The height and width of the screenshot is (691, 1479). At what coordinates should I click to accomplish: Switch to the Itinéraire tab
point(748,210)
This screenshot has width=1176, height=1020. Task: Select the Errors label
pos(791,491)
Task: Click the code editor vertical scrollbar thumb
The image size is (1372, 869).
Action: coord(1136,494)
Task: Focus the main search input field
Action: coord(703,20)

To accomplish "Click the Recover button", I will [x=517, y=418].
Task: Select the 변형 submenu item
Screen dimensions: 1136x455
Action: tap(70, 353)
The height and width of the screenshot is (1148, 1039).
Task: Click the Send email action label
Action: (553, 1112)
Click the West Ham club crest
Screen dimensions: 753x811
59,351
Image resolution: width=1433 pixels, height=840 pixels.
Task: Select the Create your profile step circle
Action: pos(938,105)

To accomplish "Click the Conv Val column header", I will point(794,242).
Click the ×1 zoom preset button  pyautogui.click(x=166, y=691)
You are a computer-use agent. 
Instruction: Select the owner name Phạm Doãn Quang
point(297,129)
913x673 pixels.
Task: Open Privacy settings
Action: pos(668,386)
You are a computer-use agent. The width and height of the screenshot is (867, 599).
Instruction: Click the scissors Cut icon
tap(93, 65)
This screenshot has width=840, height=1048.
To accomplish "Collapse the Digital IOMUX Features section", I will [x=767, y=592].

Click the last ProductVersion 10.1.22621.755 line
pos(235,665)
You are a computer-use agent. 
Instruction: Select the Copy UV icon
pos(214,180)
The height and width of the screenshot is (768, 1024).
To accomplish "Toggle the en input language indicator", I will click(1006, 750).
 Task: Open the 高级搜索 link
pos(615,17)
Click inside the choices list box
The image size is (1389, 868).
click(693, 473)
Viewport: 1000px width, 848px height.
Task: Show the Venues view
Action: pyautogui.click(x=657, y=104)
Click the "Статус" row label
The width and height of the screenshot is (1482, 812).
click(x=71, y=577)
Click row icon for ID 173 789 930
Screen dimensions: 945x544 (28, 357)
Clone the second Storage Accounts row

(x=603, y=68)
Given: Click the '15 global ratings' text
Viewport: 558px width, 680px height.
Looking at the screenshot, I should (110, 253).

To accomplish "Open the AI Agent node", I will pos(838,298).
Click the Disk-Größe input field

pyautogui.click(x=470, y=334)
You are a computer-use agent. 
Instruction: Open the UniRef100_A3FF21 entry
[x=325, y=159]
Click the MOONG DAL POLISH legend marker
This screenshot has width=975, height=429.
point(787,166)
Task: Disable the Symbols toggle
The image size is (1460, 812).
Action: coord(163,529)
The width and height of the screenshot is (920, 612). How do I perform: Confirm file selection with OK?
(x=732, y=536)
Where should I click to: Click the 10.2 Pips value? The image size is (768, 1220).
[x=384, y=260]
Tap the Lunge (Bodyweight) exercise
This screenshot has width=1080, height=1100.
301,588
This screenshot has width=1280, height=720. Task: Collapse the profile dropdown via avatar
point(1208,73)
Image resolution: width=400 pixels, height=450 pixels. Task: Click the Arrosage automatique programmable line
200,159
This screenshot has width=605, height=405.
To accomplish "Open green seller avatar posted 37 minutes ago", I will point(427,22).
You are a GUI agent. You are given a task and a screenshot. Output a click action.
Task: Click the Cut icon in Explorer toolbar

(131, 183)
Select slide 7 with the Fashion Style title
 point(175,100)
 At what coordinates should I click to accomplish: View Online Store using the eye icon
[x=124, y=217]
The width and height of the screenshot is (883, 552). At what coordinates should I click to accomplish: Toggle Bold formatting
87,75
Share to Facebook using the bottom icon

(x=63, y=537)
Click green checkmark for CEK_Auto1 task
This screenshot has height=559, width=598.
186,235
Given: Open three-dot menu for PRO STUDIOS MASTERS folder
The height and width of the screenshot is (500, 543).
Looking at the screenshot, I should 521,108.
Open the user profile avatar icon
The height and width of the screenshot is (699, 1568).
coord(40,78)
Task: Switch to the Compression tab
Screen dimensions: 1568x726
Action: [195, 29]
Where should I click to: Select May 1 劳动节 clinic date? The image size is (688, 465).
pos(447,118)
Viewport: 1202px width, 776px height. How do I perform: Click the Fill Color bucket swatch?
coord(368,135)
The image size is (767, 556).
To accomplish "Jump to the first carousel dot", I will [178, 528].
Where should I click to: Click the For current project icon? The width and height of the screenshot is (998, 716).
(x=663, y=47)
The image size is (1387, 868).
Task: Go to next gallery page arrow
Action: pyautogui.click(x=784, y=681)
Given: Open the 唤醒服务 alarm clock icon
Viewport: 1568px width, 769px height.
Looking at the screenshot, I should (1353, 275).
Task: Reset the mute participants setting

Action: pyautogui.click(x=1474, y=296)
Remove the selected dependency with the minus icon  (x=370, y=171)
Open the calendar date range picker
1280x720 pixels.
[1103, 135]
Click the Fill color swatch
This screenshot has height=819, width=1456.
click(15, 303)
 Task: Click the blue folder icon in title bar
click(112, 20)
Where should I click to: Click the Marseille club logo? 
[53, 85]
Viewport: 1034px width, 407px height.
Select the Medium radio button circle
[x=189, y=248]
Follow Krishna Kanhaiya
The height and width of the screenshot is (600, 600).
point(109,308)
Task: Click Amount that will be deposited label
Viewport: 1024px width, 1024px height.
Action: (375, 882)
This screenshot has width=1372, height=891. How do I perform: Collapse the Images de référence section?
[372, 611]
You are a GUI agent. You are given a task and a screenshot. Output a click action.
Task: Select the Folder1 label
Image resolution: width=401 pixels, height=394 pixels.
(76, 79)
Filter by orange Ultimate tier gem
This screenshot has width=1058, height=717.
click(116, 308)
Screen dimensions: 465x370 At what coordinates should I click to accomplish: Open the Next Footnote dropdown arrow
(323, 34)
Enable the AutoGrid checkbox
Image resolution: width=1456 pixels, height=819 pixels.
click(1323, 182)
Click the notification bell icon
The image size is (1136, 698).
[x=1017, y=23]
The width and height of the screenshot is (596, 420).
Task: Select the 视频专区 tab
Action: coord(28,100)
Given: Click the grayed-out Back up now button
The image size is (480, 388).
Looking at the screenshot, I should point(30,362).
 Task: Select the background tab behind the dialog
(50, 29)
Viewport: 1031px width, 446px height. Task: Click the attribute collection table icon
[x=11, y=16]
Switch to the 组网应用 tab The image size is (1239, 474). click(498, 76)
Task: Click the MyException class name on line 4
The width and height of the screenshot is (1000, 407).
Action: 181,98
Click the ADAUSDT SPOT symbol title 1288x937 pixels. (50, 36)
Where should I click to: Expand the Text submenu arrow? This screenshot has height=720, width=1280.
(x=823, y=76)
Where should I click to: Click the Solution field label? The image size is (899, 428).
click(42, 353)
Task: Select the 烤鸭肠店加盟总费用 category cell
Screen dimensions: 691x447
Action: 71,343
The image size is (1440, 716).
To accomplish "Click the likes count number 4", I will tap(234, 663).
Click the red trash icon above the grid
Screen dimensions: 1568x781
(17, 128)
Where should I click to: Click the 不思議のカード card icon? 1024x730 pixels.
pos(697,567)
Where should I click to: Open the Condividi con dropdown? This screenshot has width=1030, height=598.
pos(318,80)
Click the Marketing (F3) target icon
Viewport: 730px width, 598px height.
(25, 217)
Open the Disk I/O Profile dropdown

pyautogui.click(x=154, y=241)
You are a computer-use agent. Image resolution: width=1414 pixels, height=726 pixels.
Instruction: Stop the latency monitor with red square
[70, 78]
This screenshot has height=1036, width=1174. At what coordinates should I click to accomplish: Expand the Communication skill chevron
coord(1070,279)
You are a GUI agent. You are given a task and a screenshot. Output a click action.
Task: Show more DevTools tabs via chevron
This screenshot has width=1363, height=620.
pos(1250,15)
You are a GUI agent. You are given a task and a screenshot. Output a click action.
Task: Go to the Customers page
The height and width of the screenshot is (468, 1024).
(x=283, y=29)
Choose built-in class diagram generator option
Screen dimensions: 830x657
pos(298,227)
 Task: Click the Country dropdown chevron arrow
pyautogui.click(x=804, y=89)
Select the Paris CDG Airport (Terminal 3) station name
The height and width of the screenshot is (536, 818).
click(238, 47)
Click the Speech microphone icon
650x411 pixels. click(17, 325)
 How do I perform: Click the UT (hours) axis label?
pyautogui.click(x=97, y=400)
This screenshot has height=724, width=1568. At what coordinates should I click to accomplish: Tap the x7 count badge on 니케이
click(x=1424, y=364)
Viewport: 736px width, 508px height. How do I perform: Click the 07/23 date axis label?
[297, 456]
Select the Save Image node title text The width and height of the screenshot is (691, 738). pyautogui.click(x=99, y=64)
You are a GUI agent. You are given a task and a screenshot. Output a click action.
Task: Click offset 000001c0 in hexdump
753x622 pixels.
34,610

--- Instructions for the task ---
Write out the records above exactly, from the opening line to the line with "This screenshot has width=840, height=1048.", including both, with nothing added.

--- Response for this exercise ---
The height and width of the screenshot is (691, 1479). At what coordinates should I click to accomplish: Switch to the Itinéraire tab
point(748,210)
This screenshot has width=1176, height=1020. Task: Select the Errors label
pos(791,491)
Task: Click the code editor vertical scrollbar thumb
The image size is (1372, 869).
Action: coord(1136,494)
Task: Focus the main search input field
Action: coord(703,20)

To accomplish "Click the Recover button", I will [x=517, y=418].
Task: Select the 변형 submenu item
Screen dimensions: 1136x455
Action: tap(70, 353)
The height and width of the screenshot is (1148, 1039).
Task: Click the Send email action label
Action: (553, 1112)
Click the West Ham club crest
Screen dimensions: 753x811
59,351
Image resolution: width=1433 pixels, height=840 pixels.
Task: Select the Create your profile step circle
Action: pos(938,105)

To accomplish "Click the Conv Val column header", I will point(794,242).
Click the ×1 zoom preset button  pyautogui.click(x=166, y=691)
You are a computer-use agent. 
Instruction: Select the owner name Phạm Doãn Quang
point(297,129)
913x673 pixels.
Task: Open Privacy settings
Action: pos(668,386)
You are a computer-use agent. The width and height of the screenshot is (867, 599).
Instruction: Click the scissors Cut icon
tap(93, 65)
This screenshot has width=840, height=1048.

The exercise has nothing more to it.